WASHINGTON -- The international effort to help Iraqis fight Islamic militants is heating up, with seven additional countries agreeing to provide arms to the Kurdish peshmerga forces.
Albania, Canada, Croatia, Denmark, France, Italy and the U.K. have committed to giving weapons and equipment to the embattled Kurds, the Pentagon announced Tuesday.
The announcement comes about two weeks after Hagel set up a working group to find ways to accelerate arms deliveries to the Kurds.
The Defense Department said the materiel is "urgently needed" as the Kurds take on the militant group known as the Islamic State, which has taken over much of Iraq and Syria.
The supply efforts "have already begun and will accelerate in the coming days with more nations also expected to contribute," Secretary of Defense Chuck Hagel said in a statement.

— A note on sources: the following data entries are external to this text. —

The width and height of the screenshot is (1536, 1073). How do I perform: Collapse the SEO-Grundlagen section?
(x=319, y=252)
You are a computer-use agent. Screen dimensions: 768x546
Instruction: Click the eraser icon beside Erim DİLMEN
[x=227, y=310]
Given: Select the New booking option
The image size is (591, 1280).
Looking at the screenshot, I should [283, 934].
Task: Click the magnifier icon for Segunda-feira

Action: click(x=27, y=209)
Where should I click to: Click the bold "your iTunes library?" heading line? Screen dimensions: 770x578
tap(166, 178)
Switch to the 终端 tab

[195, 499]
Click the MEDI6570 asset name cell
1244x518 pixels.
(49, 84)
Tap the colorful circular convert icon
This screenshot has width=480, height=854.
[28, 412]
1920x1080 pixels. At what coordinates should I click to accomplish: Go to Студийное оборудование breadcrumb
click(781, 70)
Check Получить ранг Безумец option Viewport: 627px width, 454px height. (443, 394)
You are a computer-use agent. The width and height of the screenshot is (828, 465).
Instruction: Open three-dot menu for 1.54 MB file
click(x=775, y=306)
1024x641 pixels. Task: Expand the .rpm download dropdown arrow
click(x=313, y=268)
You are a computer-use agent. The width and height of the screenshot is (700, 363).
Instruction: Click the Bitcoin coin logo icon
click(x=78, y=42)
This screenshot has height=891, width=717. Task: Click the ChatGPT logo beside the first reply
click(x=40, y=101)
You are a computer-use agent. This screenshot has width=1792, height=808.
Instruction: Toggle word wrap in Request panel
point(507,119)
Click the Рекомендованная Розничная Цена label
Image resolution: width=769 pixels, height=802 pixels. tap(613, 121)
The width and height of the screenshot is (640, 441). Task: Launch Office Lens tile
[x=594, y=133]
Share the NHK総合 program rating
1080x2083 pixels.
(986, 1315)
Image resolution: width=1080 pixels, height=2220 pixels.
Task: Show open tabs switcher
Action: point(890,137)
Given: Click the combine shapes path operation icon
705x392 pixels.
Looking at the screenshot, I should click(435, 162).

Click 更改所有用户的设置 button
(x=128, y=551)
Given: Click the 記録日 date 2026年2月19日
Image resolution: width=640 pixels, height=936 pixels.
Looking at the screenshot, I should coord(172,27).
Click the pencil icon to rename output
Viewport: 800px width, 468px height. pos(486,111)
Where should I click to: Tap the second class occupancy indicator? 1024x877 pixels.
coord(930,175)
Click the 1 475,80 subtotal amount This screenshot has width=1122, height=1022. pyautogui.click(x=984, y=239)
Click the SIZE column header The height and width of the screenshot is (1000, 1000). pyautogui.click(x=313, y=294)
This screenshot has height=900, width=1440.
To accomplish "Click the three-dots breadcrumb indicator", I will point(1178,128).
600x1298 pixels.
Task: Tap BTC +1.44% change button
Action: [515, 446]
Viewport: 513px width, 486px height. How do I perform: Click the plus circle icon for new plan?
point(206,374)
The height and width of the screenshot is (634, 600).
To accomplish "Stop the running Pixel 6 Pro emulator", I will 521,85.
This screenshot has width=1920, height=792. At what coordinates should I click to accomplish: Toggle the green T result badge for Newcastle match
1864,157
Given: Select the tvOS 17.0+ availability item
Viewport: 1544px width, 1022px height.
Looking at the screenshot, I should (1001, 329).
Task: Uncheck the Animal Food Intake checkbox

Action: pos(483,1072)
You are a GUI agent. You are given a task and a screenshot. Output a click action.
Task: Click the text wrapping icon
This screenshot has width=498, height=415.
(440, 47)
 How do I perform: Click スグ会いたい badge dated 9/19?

He did not indicate which additional countries he anticipates will join the coalition.
Pentagon Press Secretary Rear Adm. John Kirby said the U.K. and Albania have already started delivering additional military gear to the Kurds.
"This multinational effort, which is being coordinated with the Government of Iraq in Baghdad, will greatly assist Kurdish forces in repelling the brutal terrorist threat they face from [the Islamic State]," Hagel said.
"The determination of the Iraqi people and the international community to counter the threat posed by [the Islamic State] is only growing, and the United States looks forward to working with our friends from around the world to assist this effort," he said.
The U.S. and the Iraqi central government in Baghdad have already been rearming the Kurds, but officials said other countries can provide things that the Pentagon can't.
"What's great about this effort is so many of these partner nations have in their stocks more than we do the kinds of equipment that the Kurdish forces use, which isn't necessarily just American-made materiel," Kirby told reporters.
Kirby said the additional gear that has already begun to flow to the Kurds covers a "full range" of small arms ammunition and "other personnel-served weaponry."
In addition to helping the Kurds get weapons, the U.S. military has been bombing Islamic State targets inside Iraq to protect American personnel and Iraqi civilians, as well as to assist Kurdish and Iraqi military ground force operations against the militants.
The latest strikes, carried out Tuesday, destroyed two Islamic State armed vehicles and damaged another near the city of Irbil, the capital of Iraq's Kurdistan region where 90 U.S. troops are also manning a joint operations center, according to U.S. Central Command.
The U.S. has conducted 98 airstrikes in Iraq since the air campaign against the Islamic State was launched at President Barack Obama's direction on Aug. 8, according to CENTCOM.
Last week, Hagel raised the possibility of launching airstrikes against militants in neighboring Syria, where the Islamic State has a support base that helps them conduct operations in Iraq. At a press conference Tuesday, Kirby would not confirm news reports that the U.S. military had begun conducting intelligence, surveillance and reconnaissance flights over Syria to prepare for a potential expanded bombing campaign.
When asked if the White House had ordered ISR flights over Syria, Kirby said he wouldn't discuss intelligence matters, but added: "We're a planning organization here. We have to be prepared for all kinds of options. And with respect to providing military options, we're going to be ready to do that."